» DIRECTIVE
Reproduce the part of the records that opens with the line containing "Task: Click the previous order chevron arrow" and closes with the line containing "Image resolution: width=469", keeping every line. Raise each number in the answers by 15, both coordinates and dimensions, and leave all other lines unchanged.

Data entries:
------------------------------------
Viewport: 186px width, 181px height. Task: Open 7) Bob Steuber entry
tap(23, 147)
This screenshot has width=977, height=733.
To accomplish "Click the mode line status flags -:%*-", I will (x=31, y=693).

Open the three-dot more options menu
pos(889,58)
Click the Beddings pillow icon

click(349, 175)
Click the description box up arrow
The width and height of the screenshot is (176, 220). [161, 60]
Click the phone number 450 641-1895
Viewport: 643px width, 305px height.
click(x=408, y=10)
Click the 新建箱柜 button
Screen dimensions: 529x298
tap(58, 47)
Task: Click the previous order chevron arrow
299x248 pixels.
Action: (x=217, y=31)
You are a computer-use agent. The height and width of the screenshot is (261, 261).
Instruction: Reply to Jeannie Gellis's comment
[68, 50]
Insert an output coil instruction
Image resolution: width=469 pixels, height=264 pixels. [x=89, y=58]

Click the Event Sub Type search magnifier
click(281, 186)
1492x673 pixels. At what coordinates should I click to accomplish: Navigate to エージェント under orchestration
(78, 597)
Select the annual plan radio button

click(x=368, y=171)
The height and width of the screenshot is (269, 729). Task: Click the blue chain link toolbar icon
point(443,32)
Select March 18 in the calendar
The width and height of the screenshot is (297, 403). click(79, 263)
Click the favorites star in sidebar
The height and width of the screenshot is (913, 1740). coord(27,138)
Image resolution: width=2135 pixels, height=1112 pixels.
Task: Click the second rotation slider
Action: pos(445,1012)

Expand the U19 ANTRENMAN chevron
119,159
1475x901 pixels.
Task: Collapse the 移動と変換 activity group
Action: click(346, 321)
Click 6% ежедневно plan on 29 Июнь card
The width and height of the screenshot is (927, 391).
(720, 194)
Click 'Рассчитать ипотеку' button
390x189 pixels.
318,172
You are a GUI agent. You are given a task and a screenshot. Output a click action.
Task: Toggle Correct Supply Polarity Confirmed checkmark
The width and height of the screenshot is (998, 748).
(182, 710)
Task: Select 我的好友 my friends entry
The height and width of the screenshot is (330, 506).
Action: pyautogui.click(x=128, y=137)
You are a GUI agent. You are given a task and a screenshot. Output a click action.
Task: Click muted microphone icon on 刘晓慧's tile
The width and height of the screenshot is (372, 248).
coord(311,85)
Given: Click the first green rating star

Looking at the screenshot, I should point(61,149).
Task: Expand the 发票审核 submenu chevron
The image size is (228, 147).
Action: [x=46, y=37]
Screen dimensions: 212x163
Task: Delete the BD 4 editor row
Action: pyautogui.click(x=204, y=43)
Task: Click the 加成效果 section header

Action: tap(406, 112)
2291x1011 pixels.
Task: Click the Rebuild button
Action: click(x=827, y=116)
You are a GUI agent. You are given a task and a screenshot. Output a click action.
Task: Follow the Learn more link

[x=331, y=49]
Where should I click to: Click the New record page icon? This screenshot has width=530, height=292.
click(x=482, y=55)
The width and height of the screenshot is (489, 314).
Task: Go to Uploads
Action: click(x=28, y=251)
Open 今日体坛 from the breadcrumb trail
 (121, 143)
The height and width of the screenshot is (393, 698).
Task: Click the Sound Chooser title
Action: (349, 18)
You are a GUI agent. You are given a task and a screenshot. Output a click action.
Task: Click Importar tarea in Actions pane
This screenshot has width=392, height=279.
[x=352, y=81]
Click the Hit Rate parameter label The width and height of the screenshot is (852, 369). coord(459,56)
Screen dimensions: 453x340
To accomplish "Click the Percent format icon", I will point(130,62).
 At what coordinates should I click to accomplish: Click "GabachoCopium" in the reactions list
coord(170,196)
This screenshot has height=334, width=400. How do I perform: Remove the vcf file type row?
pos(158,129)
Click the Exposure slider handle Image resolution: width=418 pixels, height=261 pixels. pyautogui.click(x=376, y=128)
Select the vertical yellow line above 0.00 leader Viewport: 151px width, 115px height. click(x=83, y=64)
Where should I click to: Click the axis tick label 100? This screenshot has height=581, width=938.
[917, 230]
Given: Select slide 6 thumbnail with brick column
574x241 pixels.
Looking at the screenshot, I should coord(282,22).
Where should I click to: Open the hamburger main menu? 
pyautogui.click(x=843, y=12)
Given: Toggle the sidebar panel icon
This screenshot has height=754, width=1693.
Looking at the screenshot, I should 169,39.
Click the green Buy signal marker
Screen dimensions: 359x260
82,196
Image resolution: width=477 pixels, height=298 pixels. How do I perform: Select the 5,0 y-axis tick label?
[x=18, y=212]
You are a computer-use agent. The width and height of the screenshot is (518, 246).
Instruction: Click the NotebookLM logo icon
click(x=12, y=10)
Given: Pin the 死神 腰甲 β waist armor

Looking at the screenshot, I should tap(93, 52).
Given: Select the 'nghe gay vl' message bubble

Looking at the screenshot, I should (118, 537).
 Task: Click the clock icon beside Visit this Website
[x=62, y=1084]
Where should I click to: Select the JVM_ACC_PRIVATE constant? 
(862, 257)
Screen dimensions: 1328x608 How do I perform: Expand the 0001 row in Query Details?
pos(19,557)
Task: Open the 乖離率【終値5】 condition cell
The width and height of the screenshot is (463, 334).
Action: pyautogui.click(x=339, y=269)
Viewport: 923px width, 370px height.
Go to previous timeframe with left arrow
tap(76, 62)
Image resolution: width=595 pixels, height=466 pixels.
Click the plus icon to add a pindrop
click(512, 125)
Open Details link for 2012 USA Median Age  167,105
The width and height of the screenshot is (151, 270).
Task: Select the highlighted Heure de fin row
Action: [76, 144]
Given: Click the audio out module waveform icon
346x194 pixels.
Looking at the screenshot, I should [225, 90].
------------------------------------
» WRITTEN RESPONSE
Task: Click the previous order chevron arrow
299x248 pixels.
Action: (x=232, y=46)
You are a computer-use agent. The height and width of the screenshot is (261, 261).
Instruction: Reply to Jeannie Gellis's comment
[83, 65]
Insert an output coil instruction
Image resolution: width=484 pixels, height=279 pixels. [x=104, y=73]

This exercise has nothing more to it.